The Background

The Ryder Cup had always been a competition contested between the United States and Great Britain and Ireland.

However, the American opposition would change from the 1979 installment of the biennial event as the continent of Europe would replace the Great Britain and Ireland team.

The Scene

Only two players represented Europe from outside of Great Britain and Ireland in the first year of the switch.

Seve Ballesteros and Antonio Garrido, both of Spain, played together in all four of the team sessions.

The United States side triumphed 17-11 at The Greenbrier following a dominant final day.

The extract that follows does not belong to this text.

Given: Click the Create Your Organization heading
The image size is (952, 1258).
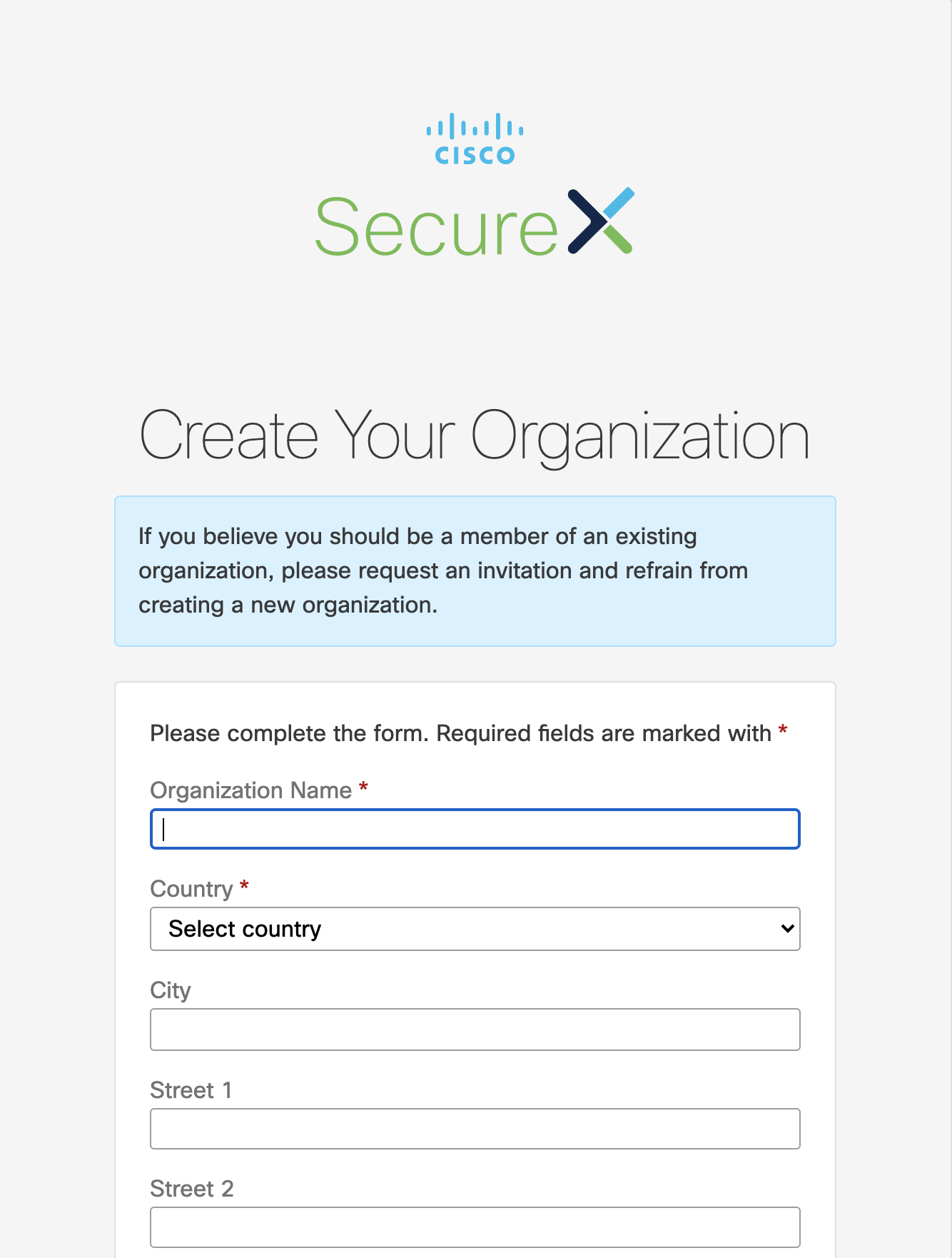Looking at the screenshot, I should [475, 436].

The competition wasn’t without controversy, though, as Mark James and Ken Brown received the highest fines in the history of golf for unprofessional misconduct.

The “offences” were refusing to wear team uniform at times and refusing to respect the flag raising ceremonies.

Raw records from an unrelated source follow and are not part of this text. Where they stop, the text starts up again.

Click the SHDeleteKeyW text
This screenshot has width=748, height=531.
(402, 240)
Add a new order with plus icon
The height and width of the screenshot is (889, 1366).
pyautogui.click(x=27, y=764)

James was fined £1500 while Brown received a fine £500 less than his teammate. Both were banned for 12 months from international duty.

The Legacy

It took Europe three attempts to win the Ryder Cup following the change. In 1985 Tony Jacklin’s team beat the United States 16.5-11.5 at The Belfry in a historic triumph.

If the changes hadn’t occurred then the likes of Sergio Garcia, Rafa Cabrera-Bello, Henrik Stenson, Thomas Pieters and Martin Kaymer would have all been missing from the 2016 Ryder Cup side.